The Bible is not for you or me?

I’m wrestling with an idea at the moment.  The idea is simple but has grand implications.  What if the Bible was not written for me?  I have to admit.  I did not come to this thought on my own.  Right now I am reading Matt Chandlers new book “The Explicit Gospel.”  I have to be honest, I don’t understand why  Christian’s are not getting as uptight about this book as we did about a certain book about hell that came out a few months ago.

In his book Chandler is shaking the very foundation of most of modern-day evangelical teaching.  The idea that all of the Bible is written to guide and direct our lives.  That we are the supreme completion of God’s creation, and at the end times we will be glorified. 

Chandler sums up his point very well with one sentence, “What if the Bible isn’t about us at all?  What if we aren’t the story of God’s revelation?”  He contends that the end result of God’s revelation is to bring glory to himself.  He backs this claim up with not a few scriptures.

Ezek 2:5-9

Ps 106:8

Ex. 14:4, 18

John 7:18; 17:4

John 12:27-28

Ephesians 1:3-6

Matt. 5:16

1 Cor. 10:31

1 Peter 4:11

2 Thess.1:9-10 etc.

Supplied material:
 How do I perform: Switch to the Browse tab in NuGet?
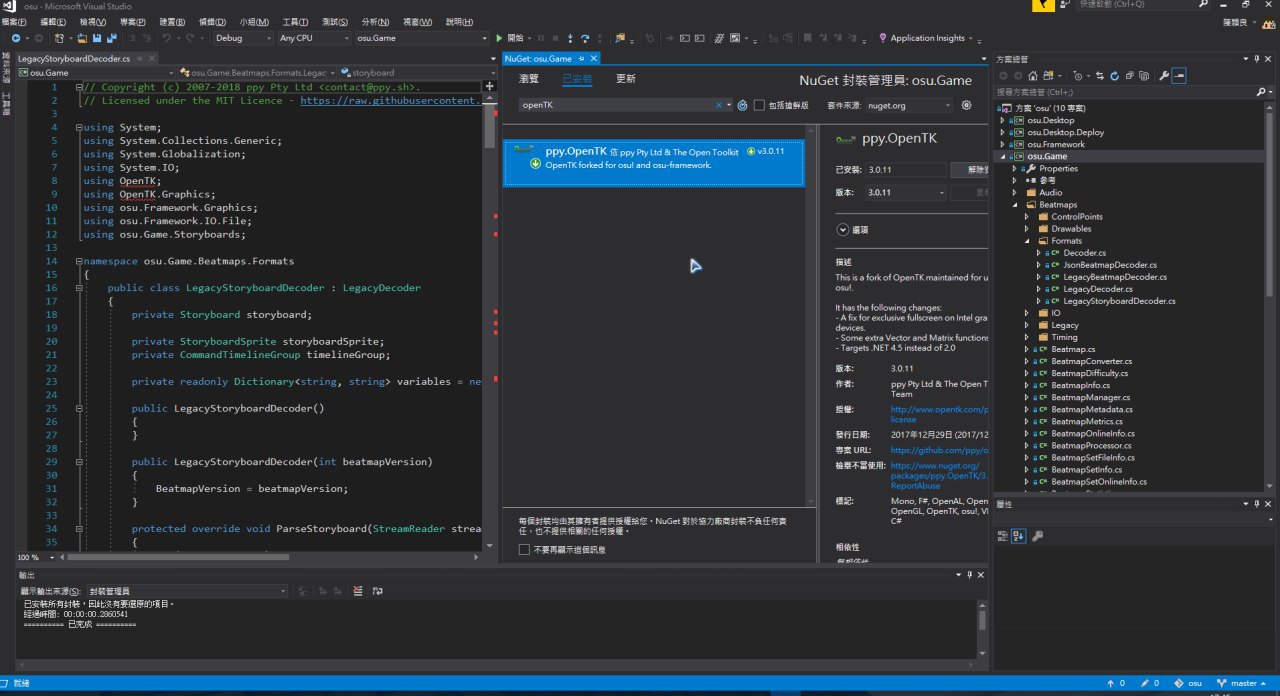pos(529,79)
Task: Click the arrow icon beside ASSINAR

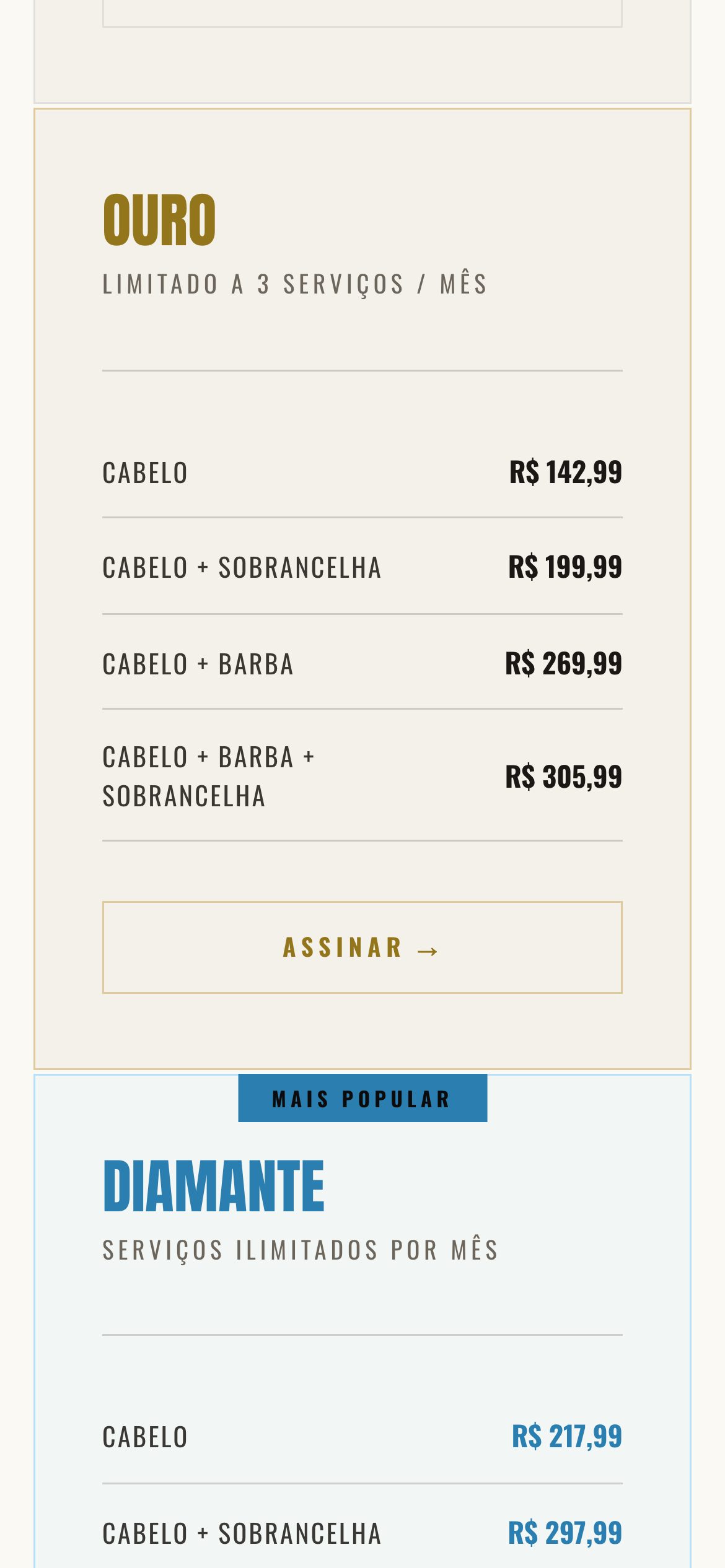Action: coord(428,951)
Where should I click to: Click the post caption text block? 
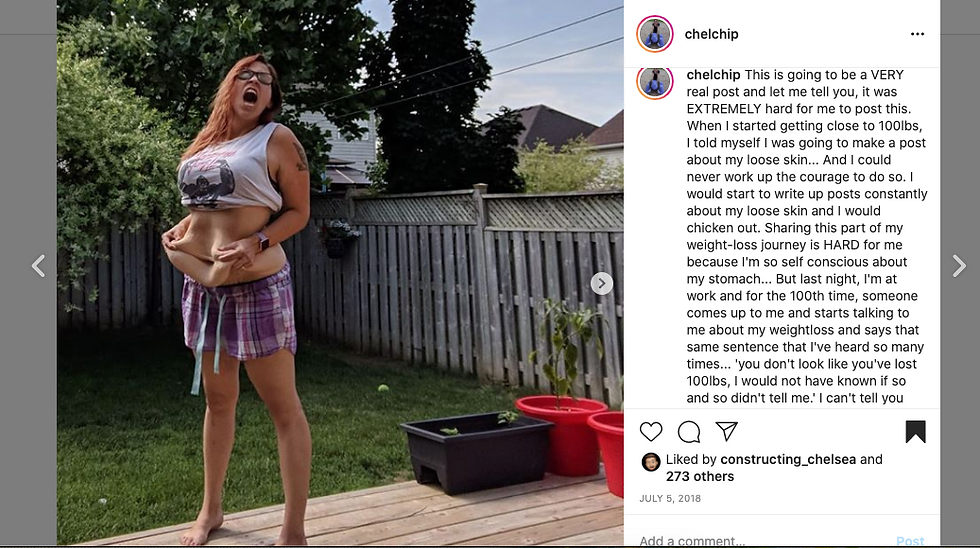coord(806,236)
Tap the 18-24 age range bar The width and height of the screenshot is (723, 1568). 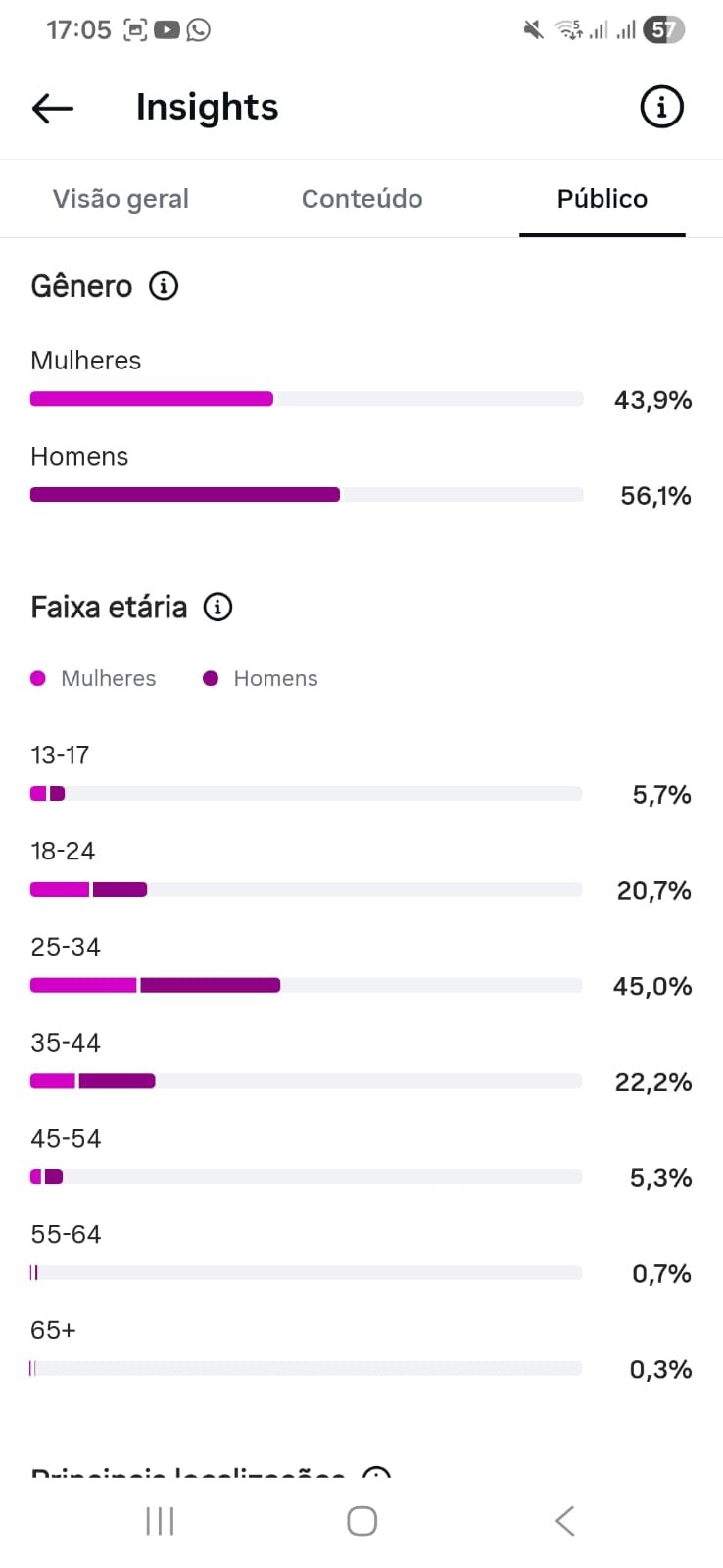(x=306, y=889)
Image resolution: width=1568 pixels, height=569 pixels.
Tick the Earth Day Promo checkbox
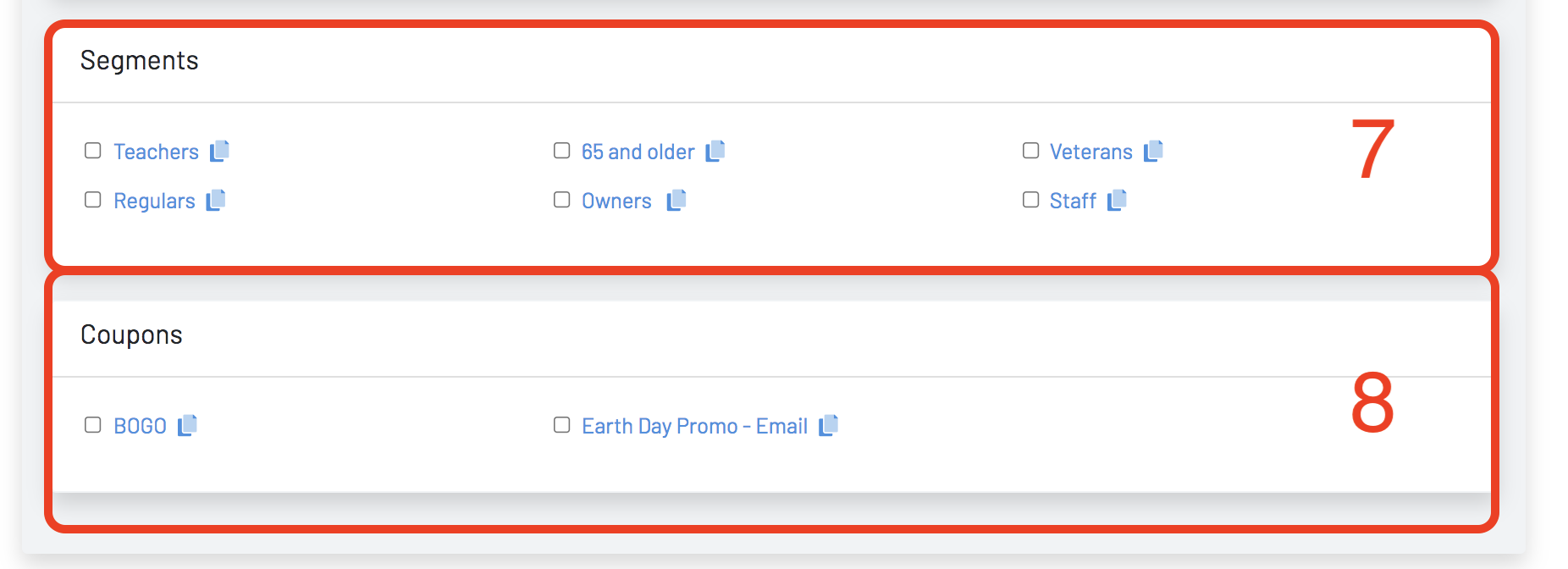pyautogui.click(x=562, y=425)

What to work on: Write out the blog post about whether the Bible is written for us, word for word from its title to the final scripture reference.

Exercise output:
The Bible is not for you or me?

I’m wrestling with an idea at the moment.  The idea is simple but has grand implications.  What if the Bible was not written for me?  I have to admit.  I did not come to this thought on my own.  Right now I am reading Matt Chandlers new book “The Explicit Gospel.”  I have to be honest, I don’t understand why  Christian’s are not getting as uptight about this book as we did about a certain book about hell that came out a few months ago.

In his book Chandler is shaking the very foundation of most of modern-day evangelical teaching.  The idea that all of the Bible is written to guide and direct our lives.  That we are the supreme completion of God’s creation, and at the end times we will be glorified. 

Chandler sums up his point very well with one sentence, “What if the Bible isn’t about us at all?  What if we aren’t the story of God’s revelation?”  He contends that the end result of God’s revelation is to bring glory to himself.  He backs this claim up with not a few scriptures.

Ezek 2:5-9

Ps 106:8

Ex. 14:4, 18

John 7:18; 17:4

John 12:27-28

Ephesians 1:3-6

Matt. 5:16

1 Cor. 10:31

1 Peter 4:11

2 Thess.1:9-10 etc.